Here are some benchmarks that include the single 4 core chip in action:
http://www.macworld.com/article/131782/2008/01/macprobench2.html

Basically, if you do not want a laptop or a laptop in a box(mini) or a hybrid laptop/desktop (iMac) then the only choice you have is the MacPro which is a really high buy in point (standard is $2799) Reducing the cost by $500 can get you the 4 core, but as others have stated the actual chip price is probably ~ $900 so what are you really saving?

That being said the remaining $500 gets some Ram and HD and as a 4 core machine it still kicks a$$ if you look at the benchmarks.
 
mac pro is alot more powerful

macbook pro is 2 cpus at 2ghz or so

mac pro is 8 cpus at 3ghz or so

the difference is huge.. same goes for the price LOL
 
Actually, they are comparable in a way. Because, even though the Mac Pro uses 8 cores, the current software that is considered the industry standard only utilizes 2 cores (4 if you are really freaking lucky). There will still be a slight difference between the 2 and 8 cores but the real performance difference that is possible isn't currently being tapped. They should be pretty close once you account for the basic difference in clock speed. But don't get me wrong, the Mac Pro owns all! Nothing else commercially available can handle 32GB RAM and has that nice little FX 5600. However, for your uses they would be pretty comparable as you most likely aren't going to spend $30,000 on a new Mac Pro.
 
Actually, they are comparable in a way. Because, even though the Mac Pro uses 8 cores, the current software that is considered the industry standard only utilizes 2 cores (4 if you are really freaking lucky). There will still be a slight difference between the 2 and 8 cores but the real performance difference that is possible isn't currently being tapped. They should be pretty close once you account for the basic difference in clock speed. But don't get me wrong, the Mac Pro owns all! Nothing else commercially available can handle 32GB RAM and has that nice little FX 5600. However, for your uses they would be pretty comparable as you most likely aren't going to spend $30,000 on a new Mac Pro.

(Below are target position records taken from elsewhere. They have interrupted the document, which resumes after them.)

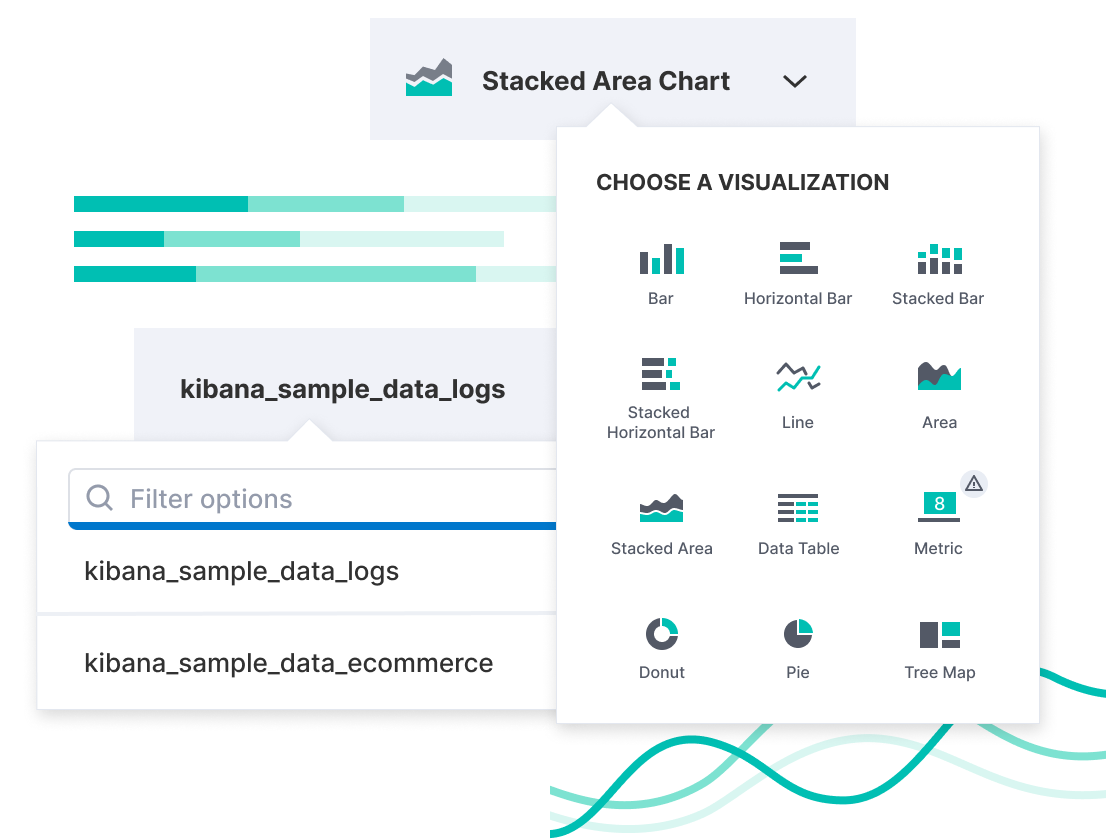This screenshot has width=1110, height=840.
Task: Select the Pie chart icon
Action: click(798, 633)
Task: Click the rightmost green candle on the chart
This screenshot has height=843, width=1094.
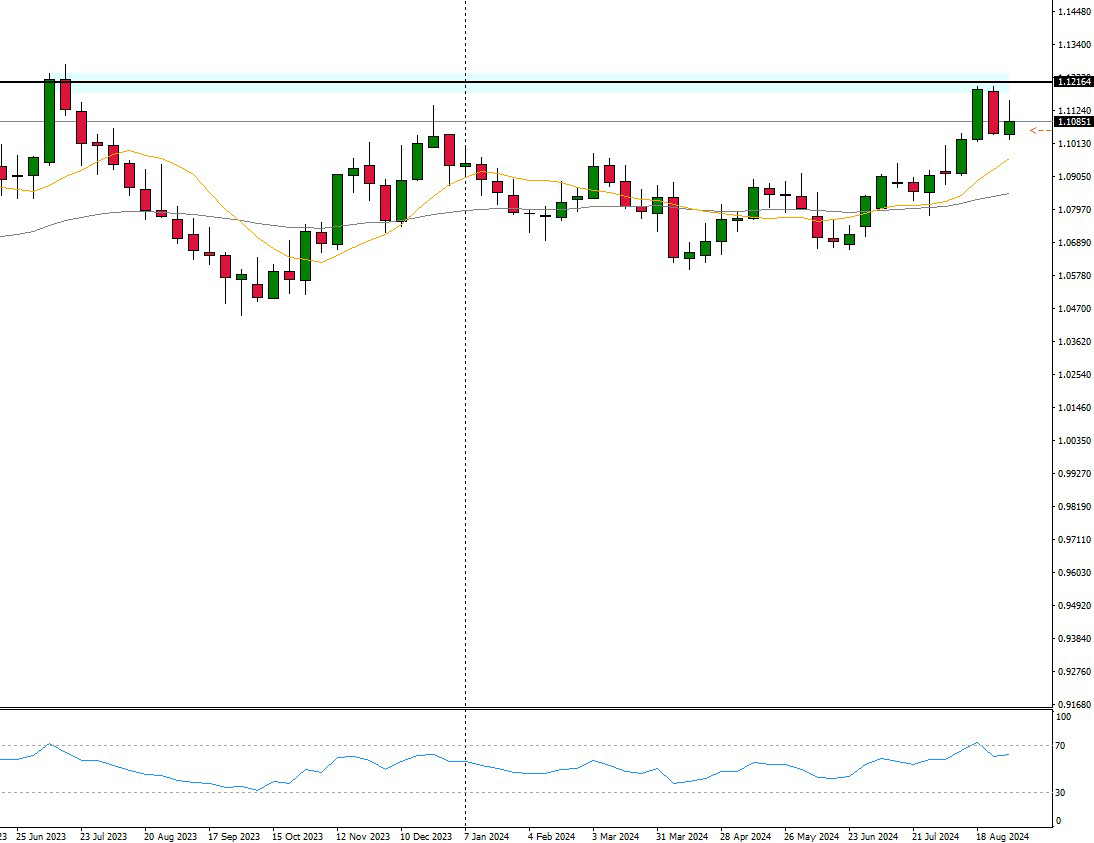Action: coord(1010,128)
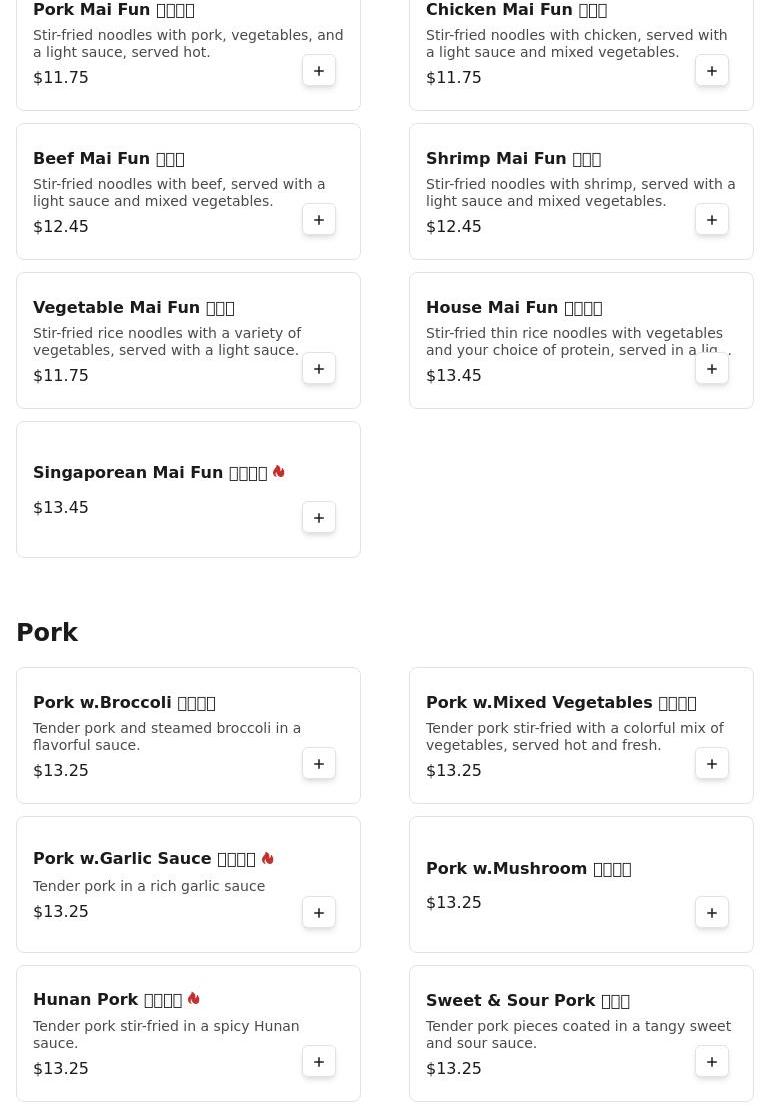Click plus for Pork w.Garlic Sauce
770x1109 pixels.
click(319, 913)
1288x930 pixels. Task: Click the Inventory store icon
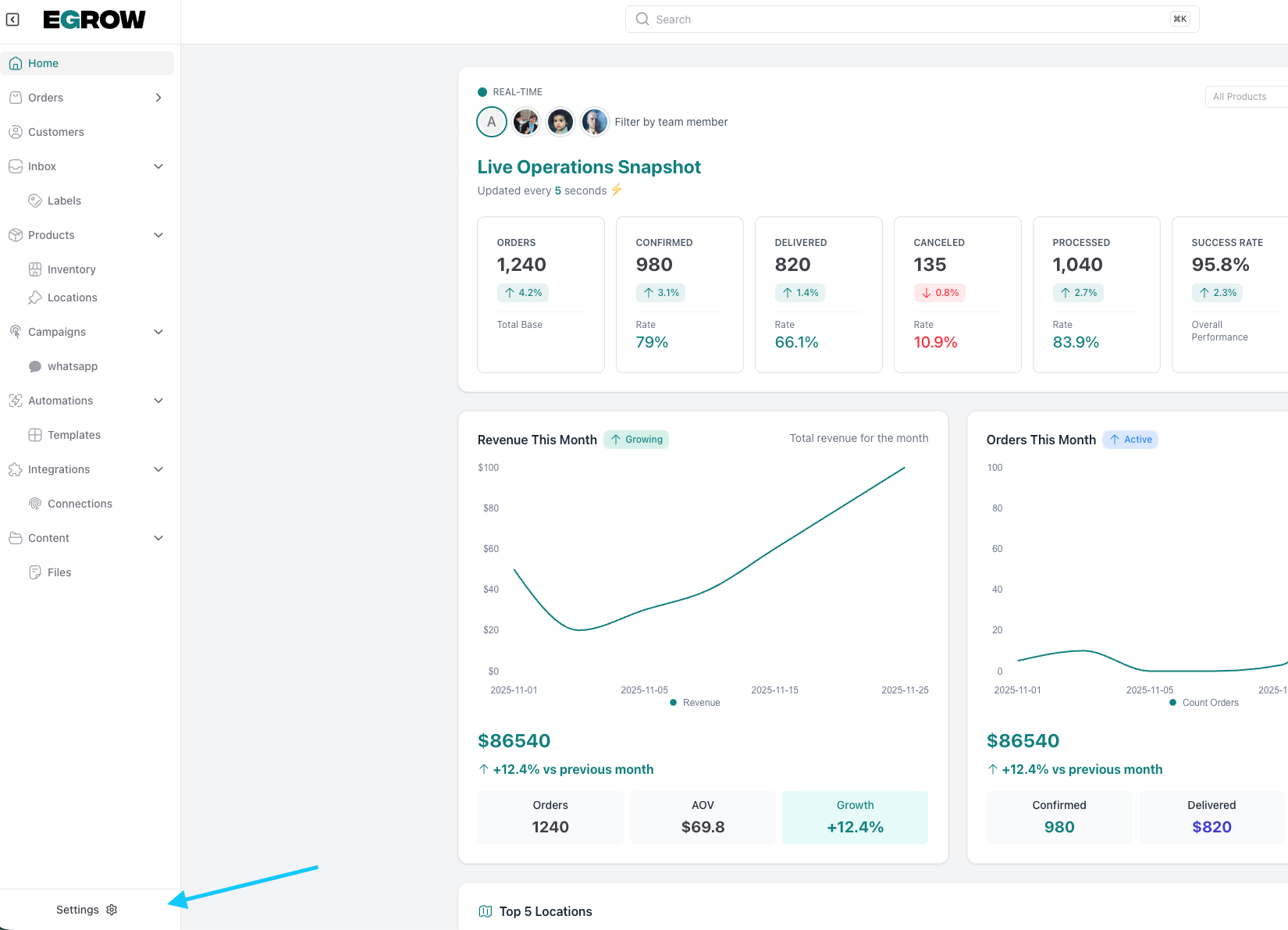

Right, the Macbook Pro would most likely handle what I need. Hmmmm, I'll give it another week or 2 and then decide i guess. No rush, so I might as well see what develops.
 
yeah, the MBP is plenty powerful. i would wait for the upgrade though, should be coming out in the next couple weeks (hopefully). my MBP can easily run new 3D games. it's very powerful.
 
Geekbench:

OS X
Mac Pro (Early 2008) 2.8ghz 2gb ram = 7598 (listed on their web site)
MacBook Pro 2.4ghz Santa Rosa, 4gb ram = 3172 (3 runs, my MBP)

Windows XP with AVG
MacBook Pro 2.4ghz Santa Rosa, 4gb ram (3gb usable for 32bit windows) = 2671
(3 runs each a few minutes after reboot, my MBP) yup, same computer running windows is about 85% speed of OS X.


Of course, many things will be much faster on the Mac Pro, if you set it up correctly.
However, MBP can take external SATA raids with eSATA too if you want to increase its speed.